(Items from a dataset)
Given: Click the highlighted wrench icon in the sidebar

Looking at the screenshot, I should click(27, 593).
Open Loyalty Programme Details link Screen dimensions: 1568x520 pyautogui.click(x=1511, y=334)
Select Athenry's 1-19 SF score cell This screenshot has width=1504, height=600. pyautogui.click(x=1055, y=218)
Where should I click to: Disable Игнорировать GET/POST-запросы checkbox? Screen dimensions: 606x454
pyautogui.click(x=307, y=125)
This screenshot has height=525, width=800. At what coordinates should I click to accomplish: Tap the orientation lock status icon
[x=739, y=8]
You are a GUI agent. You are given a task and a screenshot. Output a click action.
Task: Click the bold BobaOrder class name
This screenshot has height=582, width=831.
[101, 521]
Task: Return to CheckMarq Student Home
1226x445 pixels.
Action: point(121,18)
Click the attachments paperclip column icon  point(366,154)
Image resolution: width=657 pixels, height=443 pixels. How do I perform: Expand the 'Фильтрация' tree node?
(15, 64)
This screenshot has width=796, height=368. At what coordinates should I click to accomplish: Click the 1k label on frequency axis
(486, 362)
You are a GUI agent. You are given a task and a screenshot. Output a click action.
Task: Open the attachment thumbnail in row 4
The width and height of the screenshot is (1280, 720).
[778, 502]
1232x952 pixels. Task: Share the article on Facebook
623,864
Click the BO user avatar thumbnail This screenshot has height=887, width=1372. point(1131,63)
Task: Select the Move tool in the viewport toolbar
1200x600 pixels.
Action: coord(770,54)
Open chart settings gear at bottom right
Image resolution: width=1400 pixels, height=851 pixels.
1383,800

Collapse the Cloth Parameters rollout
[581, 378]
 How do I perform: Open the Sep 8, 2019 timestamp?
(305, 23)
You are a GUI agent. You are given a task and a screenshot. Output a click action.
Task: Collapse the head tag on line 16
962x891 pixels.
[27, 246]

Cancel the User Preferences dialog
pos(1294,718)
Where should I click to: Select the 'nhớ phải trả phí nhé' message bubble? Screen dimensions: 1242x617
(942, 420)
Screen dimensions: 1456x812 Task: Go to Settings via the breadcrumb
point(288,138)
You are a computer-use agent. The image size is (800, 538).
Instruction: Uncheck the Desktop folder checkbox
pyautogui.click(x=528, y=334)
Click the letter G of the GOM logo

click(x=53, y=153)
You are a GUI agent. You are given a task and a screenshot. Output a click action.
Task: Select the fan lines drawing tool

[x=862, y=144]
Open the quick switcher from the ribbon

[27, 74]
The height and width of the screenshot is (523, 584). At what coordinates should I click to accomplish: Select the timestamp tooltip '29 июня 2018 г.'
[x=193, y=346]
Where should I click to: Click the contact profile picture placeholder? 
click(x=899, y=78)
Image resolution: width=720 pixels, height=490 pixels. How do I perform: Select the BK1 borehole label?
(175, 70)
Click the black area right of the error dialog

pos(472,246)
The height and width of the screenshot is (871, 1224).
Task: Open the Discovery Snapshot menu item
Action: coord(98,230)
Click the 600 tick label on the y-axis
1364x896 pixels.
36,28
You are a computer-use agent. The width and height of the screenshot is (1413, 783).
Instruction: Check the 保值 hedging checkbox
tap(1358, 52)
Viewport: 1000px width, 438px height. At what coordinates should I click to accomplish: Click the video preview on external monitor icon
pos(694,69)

- [TASK DESCRIPTION]
The records above need to be duplicated. Keep every word unchanged.

- [REPLY]
Given: Click the highlighted wrench icon in the sidebar

Looking at the screenshot, I should click(27, 593).
Open Loyalty Programme Details link Screen dimensions: 1568x520 pyautogui.click(x=1511, y=334)
Select Athenry's 1-19 SF score cell This screenshot has width=1504, height=600. pyautogui.click(x=1055, y=218)
Where should I click to: Disable Игнорировать GET/POST-запросы checkbox? Screen dimensions: 606x454
pyautogui.click(x=307, y=125)
This screenshot has height=525, width=800. At what coordinates should I click to accomplish: Tap the orientation lock status icon
[x=739, y=8]
You are a GUI agent. You are given a task and a screenshot. Output a click action.
Task: Click the bold BobaOrder class name
This screenshot has height=582, width=831.
[101, 521]
Task: Return to CheckMarq Student Home
1226x445 pixels.
Action: point(121,18)
Click the attachments paperclip column icon  point(366,154)
Image resolution: width=657 pixels, height=443 pixels. How do I perform: Expand the 'Фильтрация' tree node?
(15, 64)
This screenshot has width=796, height=368. At what coordinates should I click to accomplish: Click the 1k label on frequency axis
(486, 362)
You are a GUI agent. You are given a task and a screenshot. Output a click action.
Task: Open the attachment thumbnail in row 4
The width and height of the screenshot is (1280, 720).
[778, 502]
1232x952 pixels. Task: Share the article on Facebook
623,864
Click the BO user avatar thumbnail This screenshot has height=887, width=1372. point(1131,63)
Task: Select the Move tool in the viewport toolbar
1200x600 pixels.
Action: coord(770,54)
Open chart settings gear at bottom right
Image resolution: width=1400 pixels, height=851 pixels.
1383,800

Collapse the Cloth Parameters rollout
[581, 378]
 How do I perform: Open the Sep 8, 2019 timestamp?
(305, 23)
You are a GUI agent. You are given a task and a screenshot. Output a click action.
Task: Collapse the head tag on line 16
962x891 pixels.
[27, 246]

Cancel the User Preferences dialog
pos(1294,718)
Where should I click to: Select the 'nhớ phải trả phí nhé' message bubble? Screen dimensions: 1242x617
(942, 420)
Screen dimensions: 1456x812 Task: Go to Settings via the breadcrumb
point(288,138)
You are a computer-use agent. The image size is (800, 538).
Instruction: Uncheck the Desktop folder checkbox
pyautogui.click(x=528, y=334)
Click the letter G of the GOM logo

click(x=53, y=153)
You are a GUI agent. You are given a task and a screenshot. Output a click action.
Task: Select the fan lines drawing tool

[x=862, y=144]
Open the quick switcher from the ribbon

[27, 74]
The height and width of the screenshot is (523, 584). At what coordinates should I click to accomplish: Select the timestamp tooltip '29 июня 2018 г.'
[x=193, y=346]
Where should I click to: Click the contact profile picture placeholder? 
click(x=899, y=78)
Image resolution: width=720 pixels, height=490 pixels. How do I perform: Select the BK1 borehole label?
(175, 70)
Click the black area right of the error dialog

pos(472,246)
The height and width of the screenshot is (871, 1224).
Task: Open the Discovery Snapshot menu item
Action: coord(98,230)
Click the 600 tick label on the y-axis
1364x896 pixels.
36,28
You are a computer-use agent. The width and height of the screenshot is (1413, 783).
Instruction: Check the 保值 hedging checkbox
tap(1358, 52)
Viewport: 1000px width, 438px height. At what coordinates should I click to accomplish: Click the video preview on external monitor icon
pos(694,69)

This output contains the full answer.